Men Who Hate Women by Laura Bates

3/5 stars

In Men Who Hate Women, activist and journalist Laura Bates explores the long reach of ‘the manosphere’–an awfully benign-sounding name for a large and toxic collection of social networks and movements promoting misogyny, violence against women, and a worrying return to ‘traditional’ gender roles. It is an alarming book, informed by Bates’ year-long infiltration of these groups that exist throughout the Internet, although they are often migrating from one platform to another as they get kicked off, and how their ideas are coming into real-life practice in alarming and often violent ways.

Bates, the founder of the Everyday Sexism Project, is well-equipped to handle this issue, as she has experienced an extreme amount of online abuse–she has been experiencing online misogyny for years, and has only seen the vitriol increase as online misogyny, whether sincere or ‘for the lulz’, grows across the world. And from Piers Morgan to Donald Trump, she has seen this misogyny take root in some of the most toxic ways imaginable.

The narrative is broken down to exploring a few different subsets of the manosphere, including incels, pickup artists, and voluntarily celebate ‘men going their own way’ who spread misogynist material online. Bates spends a lot of time explaining the terminology and the thinking behind their theories–that women are duplicitious, feminism has given them too much power, and they are out to rob men’s power, money, and social status. It’s not easy to read, especially when Bates explains how these communities often become a gateway to far-right ideology and in-person violence.

This is, unfortuntely, common knowledge for anyone at least vaguely involved in feminism in the past decade. Bates’ long explorations of these communities and explaining events like Gamergate and various incel-motivated mass shootings can be quite draining to read, a bleak reminder of the damage this digital misogyny has already done. If you’re uninformed, Bates’ book is a good introduction–but as is often the problem with any media about social justice, the people who need to read this probably won’t be the people picking it up. That’s why this is only a three-star read from me. Bates just hasn’t done enough to really reach out to the readers who need this information.

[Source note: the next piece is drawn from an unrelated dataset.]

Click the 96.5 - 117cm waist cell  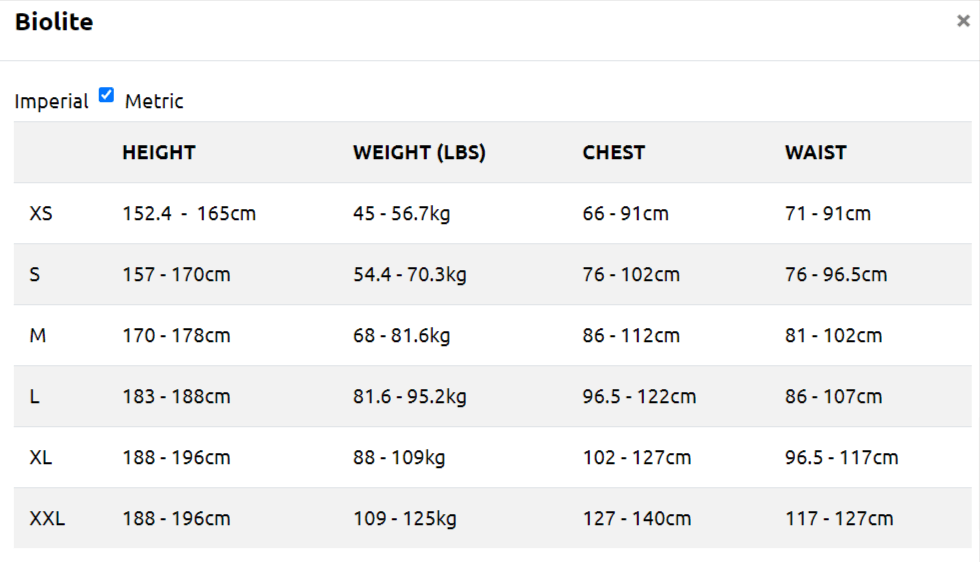[x=841, y=457]
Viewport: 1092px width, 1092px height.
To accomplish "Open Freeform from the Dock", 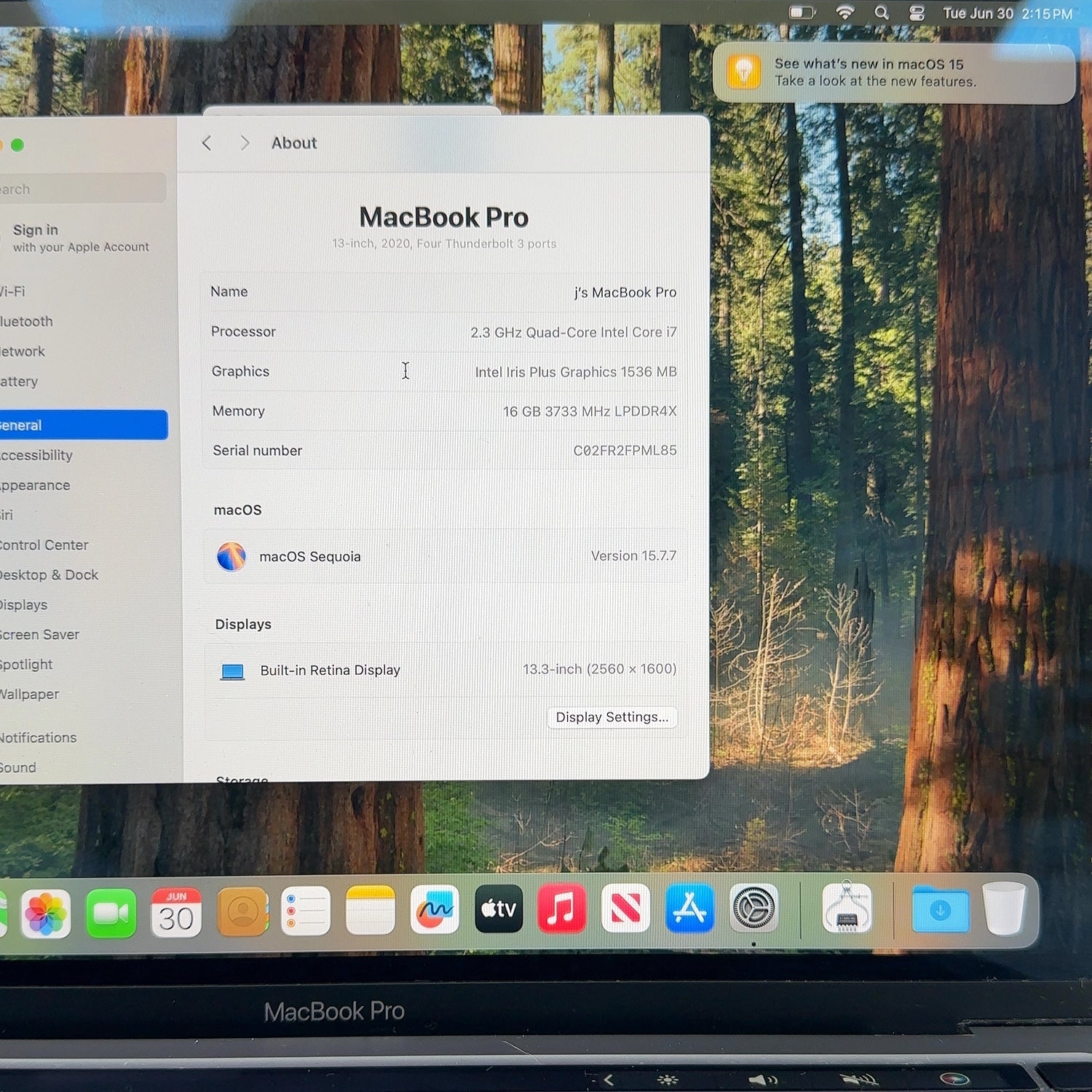I will (435, 909).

Although that isn’t to say there isn’t promise in her work–her final chapter explores the sessions she has been running in schools across the UK with young men and young women to help them understand sexism. The work she has done with teachers and school administrators to discuss the radicalisation of young men into online misogyny–including helping them understand that it is radicalisation–and help pull them away from that toxicity. This section was really interesting, and honestly I wish Bates had devoted more time to this aspect of her work. If she decides to write another book, I would gladly read just about this–and I think a lot of other people would do. It’s one thing to understand where this thinking is coming from, but quite another to create actionable change.